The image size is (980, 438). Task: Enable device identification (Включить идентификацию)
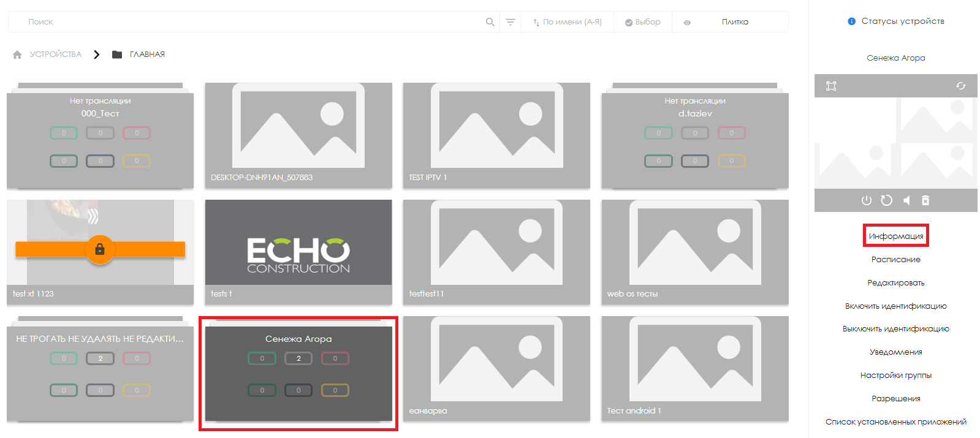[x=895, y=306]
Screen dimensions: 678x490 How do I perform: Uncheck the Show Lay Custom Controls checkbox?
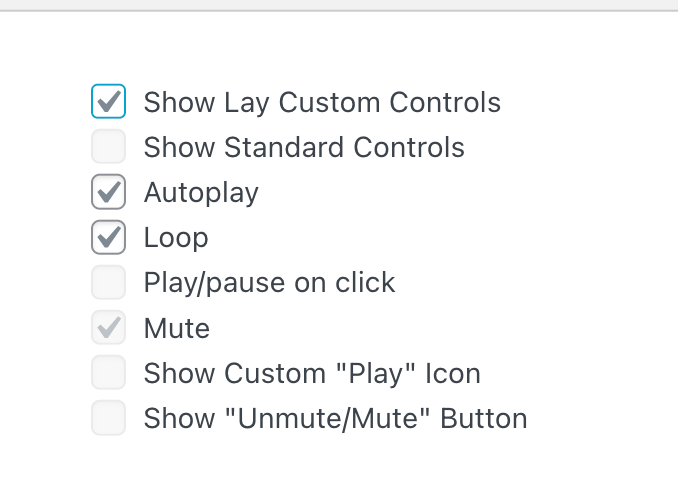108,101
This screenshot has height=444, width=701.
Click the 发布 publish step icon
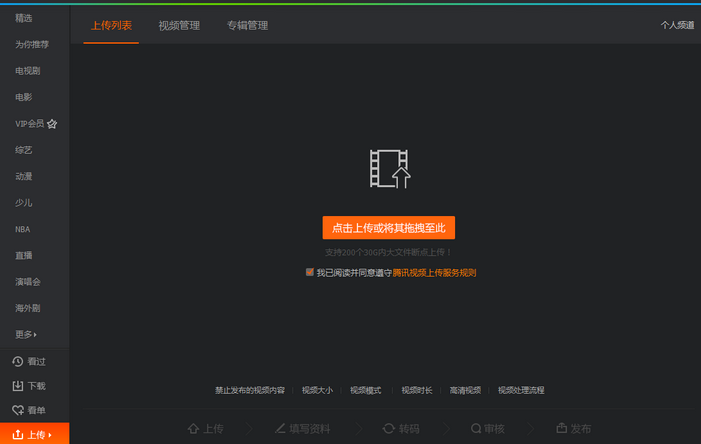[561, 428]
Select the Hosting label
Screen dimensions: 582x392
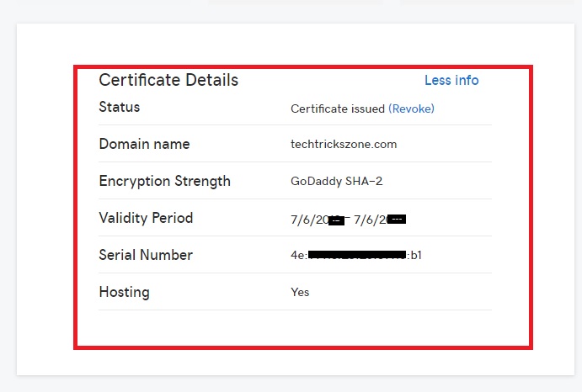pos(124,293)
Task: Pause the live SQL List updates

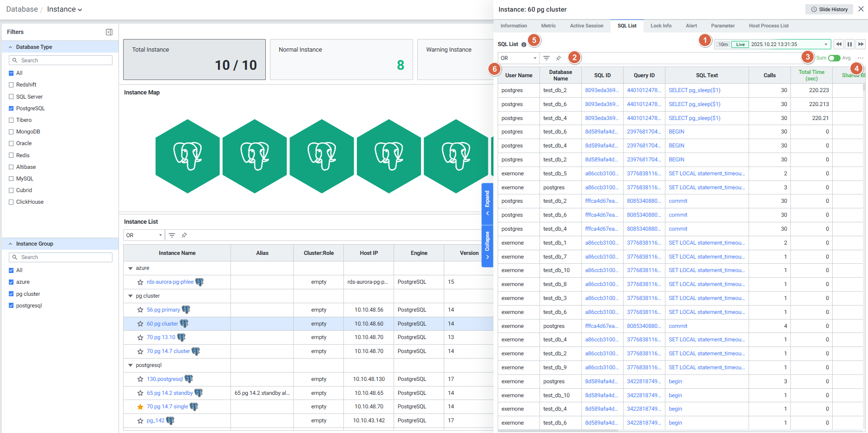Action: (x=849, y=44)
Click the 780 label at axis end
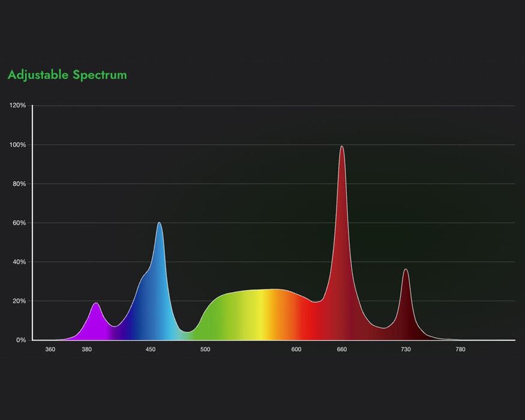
________
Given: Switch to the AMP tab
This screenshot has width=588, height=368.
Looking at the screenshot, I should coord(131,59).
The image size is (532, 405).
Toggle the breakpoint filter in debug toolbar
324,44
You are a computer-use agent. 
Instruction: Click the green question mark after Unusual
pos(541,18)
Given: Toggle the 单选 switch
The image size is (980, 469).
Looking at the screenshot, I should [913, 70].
________
Exercise description
The only thing to give is how many lines of the listing include the word "Given".

Written response
2